There is a difference between learning and production programming.
I think learning needs a simple environment, but if you are an experienced programmer working on a large development job, yes it helps to use more complex tools.
For example, version control ( eg git, cvs, etc) is vital for a large programming effort, but is useless for learning a language.
The Julia language has its own builtin IDE. In my opinion it makes Julia very difficult for beginners. I battle with it.
That’s the thing, isn’t it? I don’t have a real use for it. Anything that’s real I end up using Python. There are tons of libraries available for most any use that comes up.
Basically what @pdecker wrote - VS Code - direct from Microsoft…
It will probably do syntax highlighting (I’m sure “vi / vim” would too! Maybe any modern decent text editor will - does nano do syntax highlighting?).
I’ve no idea how you submit your C/C++ code in your IDE to your compiler though - last time I used an IDE was Borland Turbo Pascal - and you could test your code from the IDE…
Or you could always grab the OSS version of VS Code “vscodium” which is also available more widely than “VS Code” (e.g. they have armhf and arm64 binaries for e.g. Raspberry Pi).
If was going to do any development these days e.g. GoLang, Python, or something - I’d probably just use vi / vim…
I vaguely recall using “vi” to edit C source and make files many years ago - i.e. not my own code, but some OSS C I’d grabbed from somewhere and needed to compile… Just as easy to save your file in “vi / vim” - then make from the source…
Well, I’m looking for an IDE to make things less cumbersome to me.
Currently I’m using the nano text editor (which sucks) + cli to get stuff done, but I do love my buttons.

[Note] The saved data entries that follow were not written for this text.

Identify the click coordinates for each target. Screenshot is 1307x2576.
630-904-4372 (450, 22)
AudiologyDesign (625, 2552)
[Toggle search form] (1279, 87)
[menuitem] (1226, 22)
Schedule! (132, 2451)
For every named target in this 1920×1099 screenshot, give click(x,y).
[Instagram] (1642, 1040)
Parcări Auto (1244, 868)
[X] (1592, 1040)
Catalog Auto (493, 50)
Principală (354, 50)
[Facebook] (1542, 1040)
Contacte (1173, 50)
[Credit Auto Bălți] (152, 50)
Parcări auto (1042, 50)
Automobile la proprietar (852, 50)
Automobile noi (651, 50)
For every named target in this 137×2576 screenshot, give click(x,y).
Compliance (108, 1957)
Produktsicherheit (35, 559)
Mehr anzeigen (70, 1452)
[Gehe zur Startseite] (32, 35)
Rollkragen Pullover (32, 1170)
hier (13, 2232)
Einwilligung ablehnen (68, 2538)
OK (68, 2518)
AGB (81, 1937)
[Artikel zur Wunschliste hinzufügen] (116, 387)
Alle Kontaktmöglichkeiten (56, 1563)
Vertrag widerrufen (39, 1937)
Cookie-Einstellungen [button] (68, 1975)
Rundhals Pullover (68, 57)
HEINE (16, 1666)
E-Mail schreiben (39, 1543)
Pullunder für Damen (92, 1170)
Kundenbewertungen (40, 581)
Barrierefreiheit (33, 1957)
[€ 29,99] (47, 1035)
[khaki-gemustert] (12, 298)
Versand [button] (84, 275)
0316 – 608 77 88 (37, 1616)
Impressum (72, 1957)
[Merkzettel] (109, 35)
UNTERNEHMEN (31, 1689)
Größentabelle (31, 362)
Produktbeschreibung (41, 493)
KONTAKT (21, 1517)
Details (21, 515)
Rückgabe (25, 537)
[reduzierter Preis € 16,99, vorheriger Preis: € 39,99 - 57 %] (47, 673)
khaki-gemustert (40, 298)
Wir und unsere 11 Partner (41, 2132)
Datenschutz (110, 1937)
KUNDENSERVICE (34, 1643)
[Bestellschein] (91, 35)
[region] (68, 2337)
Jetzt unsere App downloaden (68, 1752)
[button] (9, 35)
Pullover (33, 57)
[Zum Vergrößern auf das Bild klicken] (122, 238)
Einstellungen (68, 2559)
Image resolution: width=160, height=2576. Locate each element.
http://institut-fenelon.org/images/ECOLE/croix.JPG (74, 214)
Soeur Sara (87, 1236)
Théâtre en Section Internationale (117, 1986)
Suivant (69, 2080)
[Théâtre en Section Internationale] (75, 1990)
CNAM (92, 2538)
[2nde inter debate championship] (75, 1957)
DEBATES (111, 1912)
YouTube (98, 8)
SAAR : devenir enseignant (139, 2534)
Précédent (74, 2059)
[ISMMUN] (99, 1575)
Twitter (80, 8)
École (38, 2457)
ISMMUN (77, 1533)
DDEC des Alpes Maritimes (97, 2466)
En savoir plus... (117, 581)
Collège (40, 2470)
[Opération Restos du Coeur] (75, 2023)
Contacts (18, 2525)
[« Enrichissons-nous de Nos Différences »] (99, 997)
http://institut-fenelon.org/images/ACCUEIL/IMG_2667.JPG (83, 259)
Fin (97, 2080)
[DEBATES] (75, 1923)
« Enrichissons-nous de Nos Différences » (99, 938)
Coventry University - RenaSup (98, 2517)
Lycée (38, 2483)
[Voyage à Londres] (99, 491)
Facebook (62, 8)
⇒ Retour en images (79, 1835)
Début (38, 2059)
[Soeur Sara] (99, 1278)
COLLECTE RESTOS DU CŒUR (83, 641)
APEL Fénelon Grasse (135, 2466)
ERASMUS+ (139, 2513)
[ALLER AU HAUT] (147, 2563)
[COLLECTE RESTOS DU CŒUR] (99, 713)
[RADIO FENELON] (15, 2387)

Any IDE suggestions? At Learn C++ they recommend code::blocks, but when I look at the reviews it appears to crash at random sometimes (not something I want my IDE to do). VS Code is out of the question for me, as to get that a functional enough as and IDE will turn it into a memory consuming monster. Is GNOME’s Builder good enough for C++, or do I need to look at something else?
EDIT: No, GNOME builder is ugly, demanding, and incomplete… perhaps I’m not an IDE guy at all.
Hi Manuel,
In my opinion, you should choose the IDE you feel best at programming with.
VSCodium (is Microsoft’s VSCode without telemetry) is an IDE you should test.
Another IDE that should be tested is Neovim, which is much more difficult to learn, but you could start with the Kickstart.nvim installation, to understand how to configure Neovim with plugins and later install LazyVim.
Please note that working with Neivim is not easy for those who have never worked with vi/vim before.
Python, Julia, and R programmers seem to use jupyter
There are apparently some additions which make it work for C++
I have no idea what jupyter notebook is like as an editor
You can make emacs editor behave like an IDE, and also neovim as @Tech_JA has already pointed out.
I personally would use makefiles and vi, and maybe gdb.
There is a thing called “tiny-vim”. If you set that in update-alternatives you get vi without highlighting.